Cancer researchers are therefore trying to find out how resistance to apoptosis evolves in cancer and how it may be overcome. “For successful treatment of cancer it is crucial to understand resistance to apoptosis and chemotherapy,” says Professor Dr. Peter Lichter of DKFZ, who is one of two coordinators of the Virtual Institute.
The collaborating scientists have chosen chronic lymphocytic leukemia (CLL), the most common leukemia in adults, as a model system. “Our collaboration partners have a great deal of experience with this cancer. And we also expect that mechanisms identified in CLL will apply to other types of cancer, too,” says Dr. Daniel Mertens of Ulm University, the other coordinator of the research collaboration.

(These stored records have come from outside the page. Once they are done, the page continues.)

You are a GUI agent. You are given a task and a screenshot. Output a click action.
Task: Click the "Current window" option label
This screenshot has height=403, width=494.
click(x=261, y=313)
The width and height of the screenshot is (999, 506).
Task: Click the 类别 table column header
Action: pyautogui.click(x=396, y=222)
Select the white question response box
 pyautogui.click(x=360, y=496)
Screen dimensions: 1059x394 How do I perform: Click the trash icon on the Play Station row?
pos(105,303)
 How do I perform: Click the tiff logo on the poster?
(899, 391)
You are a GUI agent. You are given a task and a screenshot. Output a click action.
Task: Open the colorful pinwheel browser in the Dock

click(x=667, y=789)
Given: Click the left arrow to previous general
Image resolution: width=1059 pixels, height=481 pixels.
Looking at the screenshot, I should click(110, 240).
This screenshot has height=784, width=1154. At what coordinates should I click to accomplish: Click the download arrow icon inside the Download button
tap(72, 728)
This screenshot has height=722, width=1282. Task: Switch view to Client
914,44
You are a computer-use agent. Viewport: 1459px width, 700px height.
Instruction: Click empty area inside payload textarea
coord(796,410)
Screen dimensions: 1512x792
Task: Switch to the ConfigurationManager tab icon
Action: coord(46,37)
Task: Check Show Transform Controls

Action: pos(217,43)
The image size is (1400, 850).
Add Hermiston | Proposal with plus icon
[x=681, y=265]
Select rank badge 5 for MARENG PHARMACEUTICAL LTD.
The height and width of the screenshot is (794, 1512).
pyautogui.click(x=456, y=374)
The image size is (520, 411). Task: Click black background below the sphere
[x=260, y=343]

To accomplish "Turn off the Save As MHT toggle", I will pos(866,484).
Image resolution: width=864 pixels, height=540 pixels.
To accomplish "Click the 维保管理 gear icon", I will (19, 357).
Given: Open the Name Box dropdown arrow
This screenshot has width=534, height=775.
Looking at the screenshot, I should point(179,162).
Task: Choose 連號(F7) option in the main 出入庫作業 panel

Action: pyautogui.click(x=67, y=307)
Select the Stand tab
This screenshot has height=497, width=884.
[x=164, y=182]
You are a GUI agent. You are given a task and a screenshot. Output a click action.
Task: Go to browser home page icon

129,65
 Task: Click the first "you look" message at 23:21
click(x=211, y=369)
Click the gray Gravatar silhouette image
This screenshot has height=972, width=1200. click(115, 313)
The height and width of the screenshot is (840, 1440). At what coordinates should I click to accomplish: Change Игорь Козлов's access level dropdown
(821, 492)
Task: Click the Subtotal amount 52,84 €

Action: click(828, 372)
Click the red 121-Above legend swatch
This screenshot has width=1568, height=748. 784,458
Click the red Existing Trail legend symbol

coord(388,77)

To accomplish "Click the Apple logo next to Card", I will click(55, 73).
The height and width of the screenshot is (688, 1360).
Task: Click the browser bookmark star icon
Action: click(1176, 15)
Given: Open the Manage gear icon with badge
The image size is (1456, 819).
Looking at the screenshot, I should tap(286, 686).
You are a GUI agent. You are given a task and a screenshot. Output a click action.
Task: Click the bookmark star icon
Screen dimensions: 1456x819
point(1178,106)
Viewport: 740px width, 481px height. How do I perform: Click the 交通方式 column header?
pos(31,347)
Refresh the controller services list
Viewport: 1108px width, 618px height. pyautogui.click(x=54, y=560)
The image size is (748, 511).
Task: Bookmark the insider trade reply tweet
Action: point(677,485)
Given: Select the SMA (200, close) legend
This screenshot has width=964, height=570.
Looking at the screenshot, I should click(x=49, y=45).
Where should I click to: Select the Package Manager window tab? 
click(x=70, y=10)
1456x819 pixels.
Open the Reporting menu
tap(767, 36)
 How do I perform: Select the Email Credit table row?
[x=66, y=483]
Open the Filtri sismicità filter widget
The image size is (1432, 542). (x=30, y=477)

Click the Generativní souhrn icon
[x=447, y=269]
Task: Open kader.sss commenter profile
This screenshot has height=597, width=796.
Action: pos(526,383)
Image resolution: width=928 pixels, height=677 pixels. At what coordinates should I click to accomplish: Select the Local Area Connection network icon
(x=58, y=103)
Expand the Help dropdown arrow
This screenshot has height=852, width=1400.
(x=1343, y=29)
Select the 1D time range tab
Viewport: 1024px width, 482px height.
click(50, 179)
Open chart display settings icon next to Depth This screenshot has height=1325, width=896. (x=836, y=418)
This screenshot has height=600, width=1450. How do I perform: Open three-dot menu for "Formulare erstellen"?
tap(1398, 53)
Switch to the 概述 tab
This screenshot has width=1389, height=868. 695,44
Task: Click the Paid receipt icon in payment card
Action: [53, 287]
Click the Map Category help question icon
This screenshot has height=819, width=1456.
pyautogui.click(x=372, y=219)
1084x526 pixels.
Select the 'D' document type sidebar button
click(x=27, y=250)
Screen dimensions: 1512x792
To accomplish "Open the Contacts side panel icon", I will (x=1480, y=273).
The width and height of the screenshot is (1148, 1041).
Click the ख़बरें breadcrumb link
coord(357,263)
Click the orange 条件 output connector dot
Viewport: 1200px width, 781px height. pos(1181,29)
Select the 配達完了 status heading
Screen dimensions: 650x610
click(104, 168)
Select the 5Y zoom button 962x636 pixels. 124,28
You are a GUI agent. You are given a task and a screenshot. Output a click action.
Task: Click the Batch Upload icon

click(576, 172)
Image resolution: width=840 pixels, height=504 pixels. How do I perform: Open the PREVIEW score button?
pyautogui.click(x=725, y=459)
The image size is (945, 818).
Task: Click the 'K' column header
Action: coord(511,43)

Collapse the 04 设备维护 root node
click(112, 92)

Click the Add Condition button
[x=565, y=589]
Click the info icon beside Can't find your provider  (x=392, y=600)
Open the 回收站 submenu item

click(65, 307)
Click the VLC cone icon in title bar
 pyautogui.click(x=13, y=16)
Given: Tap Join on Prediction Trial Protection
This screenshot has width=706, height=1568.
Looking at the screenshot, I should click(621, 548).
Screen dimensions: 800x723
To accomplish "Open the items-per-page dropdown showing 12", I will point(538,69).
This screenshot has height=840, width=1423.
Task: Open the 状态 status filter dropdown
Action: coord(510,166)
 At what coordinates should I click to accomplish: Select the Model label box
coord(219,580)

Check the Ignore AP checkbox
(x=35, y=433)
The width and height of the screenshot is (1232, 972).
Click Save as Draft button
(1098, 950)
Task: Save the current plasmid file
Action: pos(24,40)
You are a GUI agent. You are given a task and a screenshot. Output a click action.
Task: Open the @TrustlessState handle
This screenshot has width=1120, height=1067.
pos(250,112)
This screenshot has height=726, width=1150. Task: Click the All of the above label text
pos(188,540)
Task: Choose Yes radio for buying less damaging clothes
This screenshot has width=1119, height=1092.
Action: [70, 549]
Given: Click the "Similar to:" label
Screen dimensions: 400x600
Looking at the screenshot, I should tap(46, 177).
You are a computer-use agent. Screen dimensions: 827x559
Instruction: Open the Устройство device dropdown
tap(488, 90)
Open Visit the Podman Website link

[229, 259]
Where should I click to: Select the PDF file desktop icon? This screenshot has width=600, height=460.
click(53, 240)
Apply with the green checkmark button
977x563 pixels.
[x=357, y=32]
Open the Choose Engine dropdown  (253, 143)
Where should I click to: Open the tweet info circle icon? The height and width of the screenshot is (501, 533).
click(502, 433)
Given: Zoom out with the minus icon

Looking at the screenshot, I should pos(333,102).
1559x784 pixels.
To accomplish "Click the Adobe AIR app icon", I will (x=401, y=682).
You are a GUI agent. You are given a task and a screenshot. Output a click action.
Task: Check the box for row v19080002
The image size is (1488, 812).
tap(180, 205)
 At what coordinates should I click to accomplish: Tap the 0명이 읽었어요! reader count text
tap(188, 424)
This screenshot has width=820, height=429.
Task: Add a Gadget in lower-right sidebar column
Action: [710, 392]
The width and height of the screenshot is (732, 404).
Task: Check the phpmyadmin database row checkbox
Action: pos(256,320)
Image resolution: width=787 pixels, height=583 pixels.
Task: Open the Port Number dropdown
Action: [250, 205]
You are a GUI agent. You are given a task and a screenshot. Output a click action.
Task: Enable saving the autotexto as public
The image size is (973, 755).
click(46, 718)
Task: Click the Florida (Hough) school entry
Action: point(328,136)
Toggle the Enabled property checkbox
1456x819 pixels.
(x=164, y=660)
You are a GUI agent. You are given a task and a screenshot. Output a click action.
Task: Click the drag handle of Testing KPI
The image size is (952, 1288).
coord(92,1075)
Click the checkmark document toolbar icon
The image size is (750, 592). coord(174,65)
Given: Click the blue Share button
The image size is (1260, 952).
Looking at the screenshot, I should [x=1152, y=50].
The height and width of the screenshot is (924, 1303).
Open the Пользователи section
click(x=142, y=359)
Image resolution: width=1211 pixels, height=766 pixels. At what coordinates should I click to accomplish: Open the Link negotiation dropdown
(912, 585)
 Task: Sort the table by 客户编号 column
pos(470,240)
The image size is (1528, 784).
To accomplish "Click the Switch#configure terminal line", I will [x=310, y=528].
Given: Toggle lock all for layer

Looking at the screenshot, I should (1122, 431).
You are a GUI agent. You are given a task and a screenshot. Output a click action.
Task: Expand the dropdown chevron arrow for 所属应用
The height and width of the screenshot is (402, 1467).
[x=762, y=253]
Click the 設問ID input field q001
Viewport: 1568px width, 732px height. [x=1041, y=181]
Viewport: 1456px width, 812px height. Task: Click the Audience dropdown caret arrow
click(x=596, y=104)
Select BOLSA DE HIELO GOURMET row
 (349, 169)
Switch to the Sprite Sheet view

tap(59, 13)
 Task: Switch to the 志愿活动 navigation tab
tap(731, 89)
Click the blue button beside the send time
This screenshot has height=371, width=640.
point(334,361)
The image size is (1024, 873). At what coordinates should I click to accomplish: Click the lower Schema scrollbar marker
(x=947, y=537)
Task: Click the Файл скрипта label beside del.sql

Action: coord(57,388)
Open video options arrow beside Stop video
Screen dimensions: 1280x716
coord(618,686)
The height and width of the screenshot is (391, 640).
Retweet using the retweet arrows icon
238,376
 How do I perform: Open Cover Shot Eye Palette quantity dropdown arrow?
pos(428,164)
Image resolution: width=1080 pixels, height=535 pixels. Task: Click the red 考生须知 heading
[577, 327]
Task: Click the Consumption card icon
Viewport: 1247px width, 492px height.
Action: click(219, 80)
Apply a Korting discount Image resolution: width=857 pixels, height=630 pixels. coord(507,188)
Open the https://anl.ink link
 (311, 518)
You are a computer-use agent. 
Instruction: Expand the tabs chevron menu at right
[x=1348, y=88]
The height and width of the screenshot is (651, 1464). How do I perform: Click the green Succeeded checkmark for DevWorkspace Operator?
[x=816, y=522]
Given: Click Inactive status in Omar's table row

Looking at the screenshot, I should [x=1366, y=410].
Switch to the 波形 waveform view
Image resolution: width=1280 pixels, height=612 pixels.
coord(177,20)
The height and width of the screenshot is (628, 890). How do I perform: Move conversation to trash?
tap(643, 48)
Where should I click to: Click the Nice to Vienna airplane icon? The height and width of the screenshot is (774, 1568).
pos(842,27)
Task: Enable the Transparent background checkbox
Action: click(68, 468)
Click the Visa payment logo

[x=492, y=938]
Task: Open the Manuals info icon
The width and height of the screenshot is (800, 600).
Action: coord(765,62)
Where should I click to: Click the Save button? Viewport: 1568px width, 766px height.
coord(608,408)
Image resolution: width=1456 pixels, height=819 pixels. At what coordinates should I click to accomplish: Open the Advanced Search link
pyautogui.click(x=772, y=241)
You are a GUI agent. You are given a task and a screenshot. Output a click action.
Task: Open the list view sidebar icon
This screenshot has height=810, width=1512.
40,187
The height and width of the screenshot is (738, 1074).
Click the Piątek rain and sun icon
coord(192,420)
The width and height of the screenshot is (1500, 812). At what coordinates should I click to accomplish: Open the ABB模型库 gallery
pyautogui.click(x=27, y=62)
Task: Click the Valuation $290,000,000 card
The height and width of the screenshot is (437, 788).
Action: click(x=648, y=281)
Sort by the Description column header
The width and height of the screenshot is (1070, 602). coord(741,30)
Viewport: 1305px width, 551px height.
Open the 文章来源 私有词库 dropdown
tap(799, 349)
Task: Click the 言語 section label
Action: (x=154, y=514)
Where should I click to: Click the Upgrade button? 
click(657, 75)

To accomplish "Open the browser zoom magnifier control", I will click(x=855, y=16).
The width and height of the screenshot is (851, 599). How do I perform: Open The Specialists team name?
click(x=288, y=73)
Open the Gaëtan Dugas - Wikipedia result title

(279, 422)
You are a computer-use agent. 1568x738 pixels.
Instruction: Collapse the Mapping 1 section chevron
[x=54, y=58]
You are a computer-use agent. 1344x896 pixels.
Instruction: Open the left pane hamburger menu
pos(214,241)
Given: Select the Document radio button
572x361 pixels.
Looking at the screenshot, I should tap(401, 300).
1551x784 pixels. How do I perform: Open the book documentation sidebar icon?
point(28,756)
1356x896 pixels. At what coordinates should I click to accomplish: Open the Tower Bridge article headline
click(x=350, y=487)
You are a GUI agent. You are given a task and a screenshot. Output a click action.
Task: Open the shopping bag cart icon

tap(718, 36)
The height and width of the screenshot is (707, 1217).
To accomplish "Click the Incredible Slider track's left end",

Researchers collaborating in the new Virtual Institute are investigating, on the one hand, the signals which cancer cells exchange with their surrounding tissues. On the other hand, the investigators are searching the whole genome of leukemia cells to identify sequence alterations of genes and chemical modifications of individual genetic building blocks which change gene activity. By these approaches they hope to identify new target molecules that are characteristic of resistance to apoptosis and can be used as targets for enhanced anticancer drugs. In a parallel effort, the collaborators will search through large substance libraries to find substances which are able to specifically block newly discovered target molecules.
Alongside DKFZ scientists, members of the Virtual Institute are scientists of the National Center for Tumor Diseases (NCT) Heidelberg, of the Universities of Duisburg, Essen, Ulm and Wurzburg as well as from the U.K. and Denmark.